Shiny bits

The big news of the weekend is that I’ve been selected as a Peter Wall Institute for Advanced Studies Early Career Scholar. Yeesh, what a mouthful! But the cool thing is getting to work with young profs in other disciplines. The Peter Wall Institute focuses on interdisciplinarity. There will be retreats, talks, gatherings, and I’m hoping lots of cross-fertilization. I’ll know two other people going in– Eric Lagally from the Michael Smith Labs (with whom I’m hoping to develop a course on the science and writing of science-writing), and Jennifer Chun, from Sociology, who works on women and labour, and has become a friend over the course of the past year.

Also, I just got a note from Meredith Quartermain, that Nomados Press will publish my experimental prose poem “Eggs In the Basement” later this year. I’m excited about that. The poem began as a writing exercise done on virtual retreat with Monika Gagnon a few summers ago. I generated a pool of language through an automatic writing exercise, and then recycled it in two permutations of nouns and verbs, reusing them in the order in which they appeared in the exercise until they were all used up. Strangely, it ends up telling the story of Moses and Monotheism! Just in time for the Second Gulf War.

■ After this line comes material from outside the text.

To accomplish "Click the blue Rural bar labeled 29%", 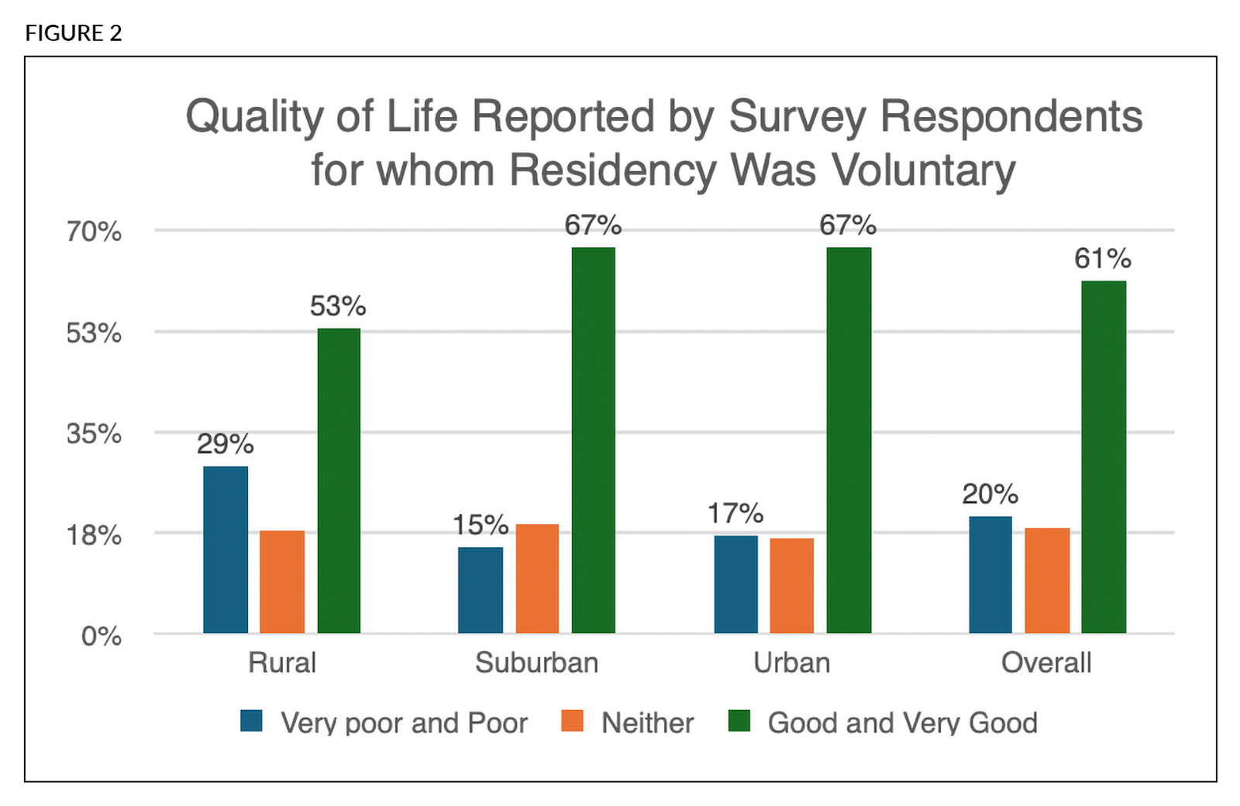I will click(226, 549).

And, the Rachel poems are coming to life again in a class Alessandra Capperdoni is teaching at SFU. Mike Barnholden at LINE Books is reproducing the original chapbook in a very limited edition.

Garry Gottfriedson and Souvankham Thammavongsa gave a great reading last Tuesday for Play Chthonics. There was a very interesting contrast in approach between the two of them– one articulate and verbose, the other minimalist and reserved. Both extraordinary presences.

Backlogged on papers, blurbs, accounting and grading though. Rita says it gets easier.